- [Task instructions]
Extract the stretch from the beginning of the entries through the line that contains "(x=421, y=649)", reproducing each line without alteration. Omit the pictures from your answer.

Entries from a pointing dataset
◆ ◆ ◆ ◆

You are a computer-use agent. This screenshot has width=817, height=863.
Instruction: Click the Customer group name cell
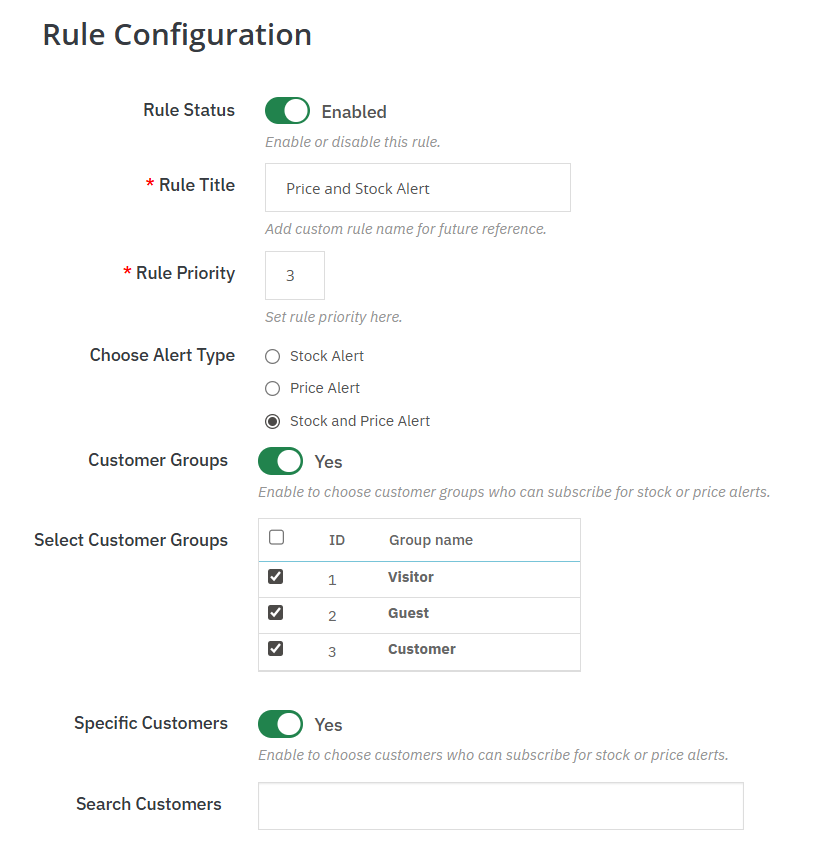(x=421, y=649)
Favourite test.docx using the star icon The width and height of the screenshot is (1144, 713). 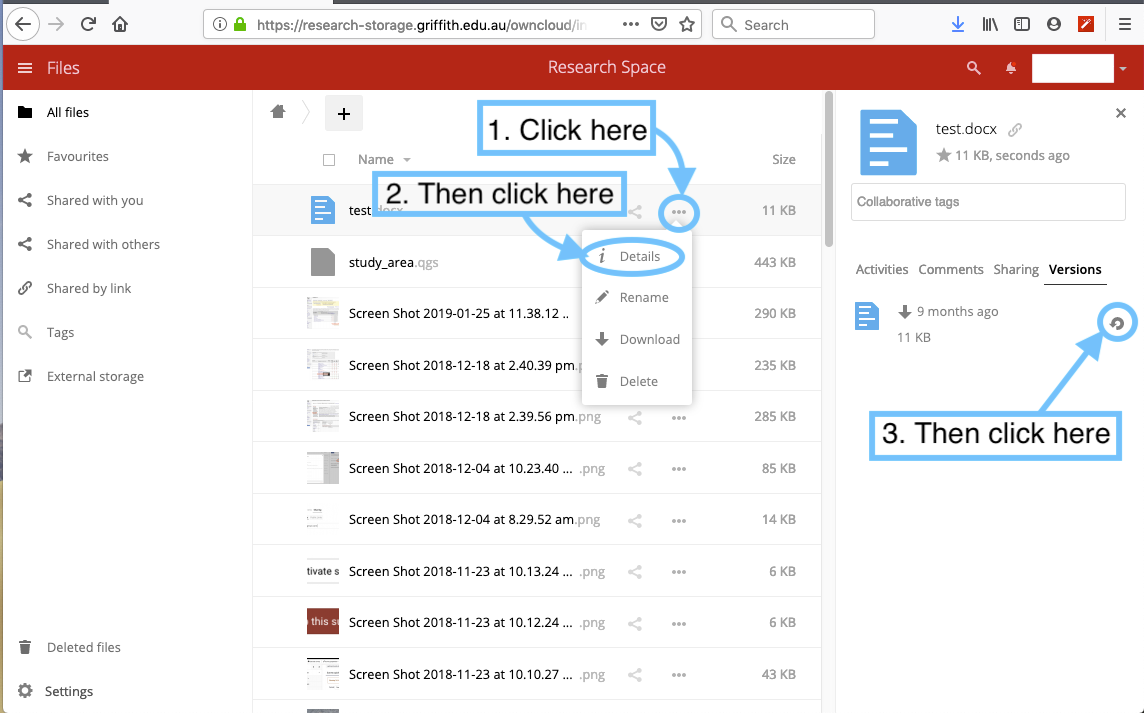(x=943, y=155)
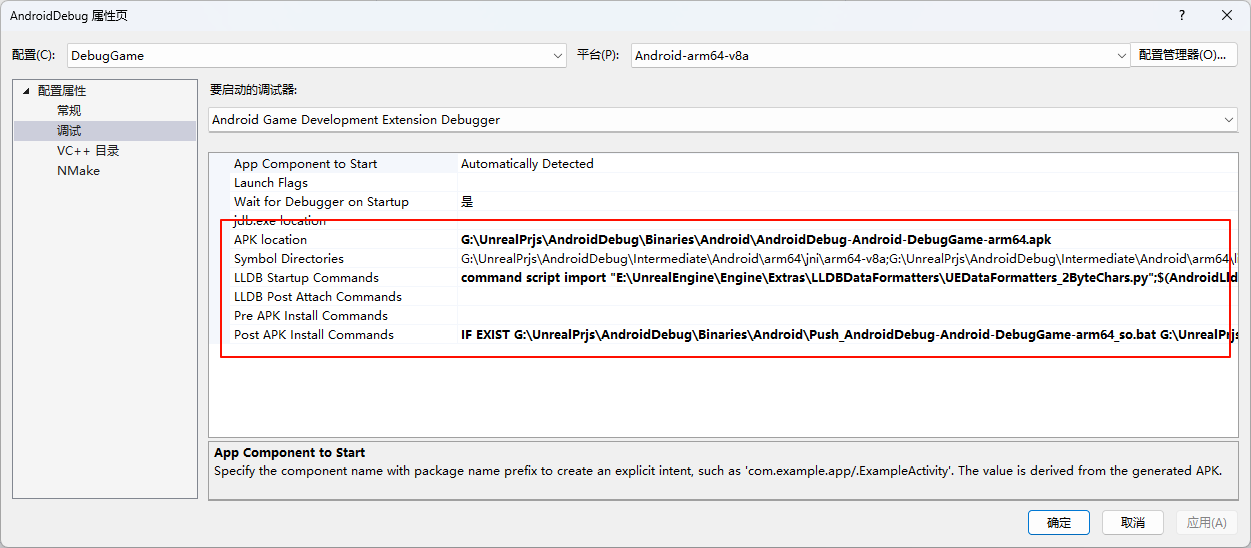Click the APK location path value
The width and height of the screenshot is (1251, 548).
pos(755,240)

◆ ◆ ◆ ◆

- [The result]
You are a computer-use agent. This screenshot has width=817, height=863.
Instruction: Click the Customer group name cell
(x=421, y=649)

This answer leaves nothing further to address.